K-SVM: An Effective SVM Algorithm Based on K-means Clustering

Yukai Yao, Yang Liu, Yongqing Yu, Hong Xu, Weiming Lv, Zhao Li, and Xiaoyun Chen
School of Information Science and Engineering, Lanzhou University, Lanzhou, China, 730000

Abstract—Support Vector Machine (SVM) is one of the most popular and effective classification algorithms and has attracted much attention in recent years. As an important large margin classifier, SVM dedicates to find the optimal separating hyperplane between two classes, thus can give outstanding generalization ability for it. In order to find the optimal hyperplane, we commonly take most of the labeled records as our training set. However, the separating hyperplane is only determined by a few crucial samples (Support Vectors, SVs), we needn’t train SVM model on the whole training set.
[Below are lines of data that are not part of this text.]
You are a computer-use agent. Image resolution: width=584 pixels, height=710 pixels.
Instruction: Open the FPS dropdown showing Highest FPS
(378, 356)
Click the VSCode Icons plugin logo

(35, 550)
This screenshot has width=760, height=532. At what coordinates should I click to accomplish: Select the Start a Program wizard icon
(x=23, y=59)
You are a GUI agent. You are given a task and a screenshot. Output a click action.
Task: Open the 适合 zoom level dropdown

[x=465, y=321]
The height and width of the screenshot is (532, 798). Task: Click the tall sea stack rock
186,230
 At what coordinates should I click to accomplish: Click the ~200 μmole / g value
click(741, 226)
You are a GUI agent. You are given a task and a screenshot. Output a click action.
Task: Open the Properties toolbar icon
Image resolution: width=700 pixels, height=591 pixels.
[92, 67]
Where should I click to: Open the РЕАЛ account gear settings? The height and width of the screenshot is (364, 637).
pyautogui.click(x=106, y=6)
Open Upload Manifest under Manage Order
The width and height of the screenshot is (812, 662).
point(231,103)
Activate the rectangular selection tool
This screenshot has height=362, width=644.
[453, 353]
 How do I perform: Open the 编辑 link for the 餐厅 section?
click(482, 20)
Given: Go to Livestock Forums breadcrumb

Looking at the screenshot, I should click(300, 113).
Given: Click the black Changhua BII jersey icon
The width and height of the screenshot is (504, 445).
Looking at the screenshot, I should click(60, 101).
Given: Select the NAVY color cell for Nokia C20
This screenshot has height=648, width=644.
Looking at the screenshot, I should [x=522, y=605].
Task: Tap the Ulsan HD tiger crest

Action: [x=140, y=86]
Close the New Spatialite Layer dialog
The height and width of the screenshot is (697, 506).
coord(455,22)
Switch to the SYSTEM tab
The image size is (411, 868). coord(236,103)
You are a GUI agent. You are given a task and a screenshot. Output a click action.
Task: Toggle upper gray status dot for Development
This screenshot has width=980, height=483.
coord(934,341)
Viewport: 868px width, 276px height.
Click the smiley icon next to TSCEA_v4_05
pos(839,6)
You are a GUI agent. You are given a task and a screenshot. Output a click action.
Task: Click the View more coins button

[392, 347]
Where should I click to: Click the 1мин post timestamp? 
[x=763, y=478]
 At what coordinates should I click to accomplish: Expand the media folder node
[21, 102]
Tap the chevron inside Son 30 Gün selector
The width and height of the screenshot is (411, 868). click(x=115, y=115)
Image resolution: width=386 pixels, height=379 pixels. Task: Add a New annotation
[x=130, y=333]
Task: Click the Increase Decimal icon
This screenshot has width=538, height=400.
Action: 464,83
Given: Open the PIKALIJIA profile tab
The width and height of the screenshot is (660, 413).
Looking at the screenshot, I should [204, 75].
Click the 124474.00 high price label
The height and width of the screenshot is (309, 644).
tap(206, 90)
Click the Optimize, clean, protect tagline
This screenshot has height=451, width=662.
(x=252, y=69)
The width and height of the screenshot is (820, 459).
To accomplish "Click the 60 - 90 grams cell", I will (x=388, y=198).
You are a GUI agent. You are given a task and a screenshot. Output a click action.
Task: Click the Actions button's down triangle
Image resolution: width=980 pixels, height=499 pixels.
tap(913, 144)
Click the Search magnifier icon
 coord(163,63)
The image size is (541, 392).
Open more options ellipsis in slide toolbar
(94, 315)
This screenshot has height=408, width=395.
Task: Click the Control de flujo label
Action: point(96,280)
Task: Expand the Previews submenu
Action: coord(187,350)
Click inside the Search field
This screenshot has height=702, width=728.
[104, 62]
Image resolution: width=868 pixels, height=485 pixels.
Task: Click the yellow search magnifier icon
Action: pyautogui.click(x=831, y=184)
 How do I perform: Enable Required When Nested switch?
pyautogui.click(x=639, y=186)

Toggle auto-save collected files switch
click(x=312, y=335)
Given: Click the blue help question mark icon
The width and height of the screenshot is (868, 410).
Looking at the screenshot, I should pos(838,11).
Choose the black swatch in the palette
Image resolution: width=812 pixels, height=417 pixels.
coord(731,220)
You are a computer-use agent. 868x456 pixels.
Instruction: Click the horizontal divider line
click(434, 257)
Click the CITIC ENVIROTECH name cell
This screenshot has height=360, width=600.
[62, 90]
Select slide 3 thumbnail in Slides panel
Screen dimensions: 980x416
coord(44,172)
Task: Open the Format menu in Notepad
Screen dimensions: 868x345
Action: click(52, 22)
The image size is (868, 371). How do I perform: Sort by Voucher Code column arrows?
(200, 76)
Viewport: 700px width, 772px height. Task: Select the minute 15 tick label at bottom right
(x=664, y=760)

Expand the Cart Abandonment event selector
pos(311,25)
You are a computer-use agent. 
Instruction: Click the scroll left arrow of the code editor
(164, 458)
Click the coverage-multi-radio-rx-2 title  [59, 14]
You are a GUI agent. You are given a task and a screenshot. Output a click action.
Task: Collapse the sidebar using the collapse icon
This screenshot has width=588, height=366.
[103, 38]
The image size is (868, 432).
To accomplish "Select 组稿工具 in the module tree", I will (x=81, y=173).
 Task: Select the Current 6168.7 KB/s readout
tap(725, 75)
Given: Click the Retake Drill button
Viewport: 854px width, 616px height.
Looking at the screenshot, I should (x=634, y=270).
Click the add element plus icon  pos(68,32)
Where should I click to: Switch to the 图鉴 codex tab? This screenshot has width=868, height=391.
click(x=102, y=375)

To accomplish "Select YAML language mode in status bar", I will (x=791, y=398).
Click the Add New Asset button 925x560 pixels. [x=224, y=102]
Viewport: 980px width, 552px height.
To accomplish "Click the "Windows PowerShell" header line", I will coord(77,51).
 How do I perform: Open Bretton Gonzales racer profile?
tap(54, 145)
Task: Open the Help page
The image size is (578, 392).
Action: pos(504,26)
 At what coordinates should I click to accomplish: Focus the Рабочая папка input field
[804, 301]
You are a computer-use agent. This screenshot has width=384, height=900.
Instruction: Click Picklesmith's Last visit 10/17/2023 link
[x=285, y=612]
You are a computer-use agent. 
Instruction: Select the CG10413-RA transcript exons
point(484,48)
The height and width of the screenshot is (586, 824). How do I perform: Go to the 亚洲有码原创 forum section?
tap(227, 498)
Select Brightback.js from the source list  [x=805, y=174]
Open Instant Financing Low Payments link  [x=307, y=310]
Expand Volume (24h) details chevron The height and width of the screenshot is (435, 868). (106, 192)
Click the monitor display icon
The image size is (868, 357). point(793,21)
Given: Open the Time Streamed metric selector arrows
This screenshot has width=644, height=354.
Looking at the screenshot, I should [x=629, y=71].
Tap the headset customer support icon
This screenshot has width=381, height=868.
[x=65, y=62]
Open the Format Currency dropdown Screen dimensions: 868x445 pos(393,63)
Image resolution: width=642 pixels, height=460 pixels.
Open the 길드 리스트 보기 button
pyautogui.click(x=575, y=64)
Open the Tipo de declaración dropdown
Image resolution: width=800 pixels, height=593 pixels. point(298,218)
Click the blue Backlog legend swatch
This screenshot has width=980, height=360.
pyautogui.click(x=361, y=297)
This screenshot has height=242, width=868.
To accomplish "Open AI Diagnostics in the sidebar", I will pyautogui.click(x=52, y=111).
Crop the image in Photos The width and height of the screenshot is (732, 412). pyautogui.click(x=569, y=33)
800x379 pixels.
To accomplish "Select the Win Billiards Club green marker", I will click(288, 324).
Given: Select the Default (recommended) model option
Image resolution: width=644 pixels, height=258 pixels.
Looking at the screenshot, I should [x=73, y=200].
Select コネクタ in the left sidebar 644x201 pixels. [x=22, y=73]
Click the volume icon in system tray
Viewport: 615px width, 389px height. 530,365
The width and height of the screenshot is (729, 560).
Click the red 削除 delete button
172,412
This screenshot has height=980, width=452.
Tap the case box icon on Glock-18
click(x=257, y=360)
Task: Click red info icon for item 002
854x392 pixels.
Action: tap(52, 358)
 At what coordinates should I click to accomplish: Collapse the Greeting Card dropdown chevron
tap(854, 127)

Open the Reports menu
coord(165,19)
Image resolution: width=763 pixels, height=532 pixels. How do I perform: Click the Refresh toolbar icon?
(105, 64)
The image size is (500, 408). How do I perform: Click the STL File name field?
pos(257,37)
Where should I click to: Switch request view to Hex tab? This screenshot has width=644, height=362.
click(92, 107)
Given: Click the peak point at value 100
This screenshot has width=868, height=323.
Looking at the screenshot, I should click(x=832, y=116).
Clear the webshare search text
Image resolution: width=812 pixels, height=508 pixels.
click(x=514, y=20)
This paper presents a novel approach based on clustering algorithm, in which only a small subset was selected from the original training set to act as our final training set. Our algorithm works to select the most informative samples using K-means clustering algorithm, and the SVM classifier is built through training on those selected samples. Experiments show that our approach greatly reduces the scale of training set, thus effectively saves the training and predicting time of SVM, and at the same time guarantees the generalization performance.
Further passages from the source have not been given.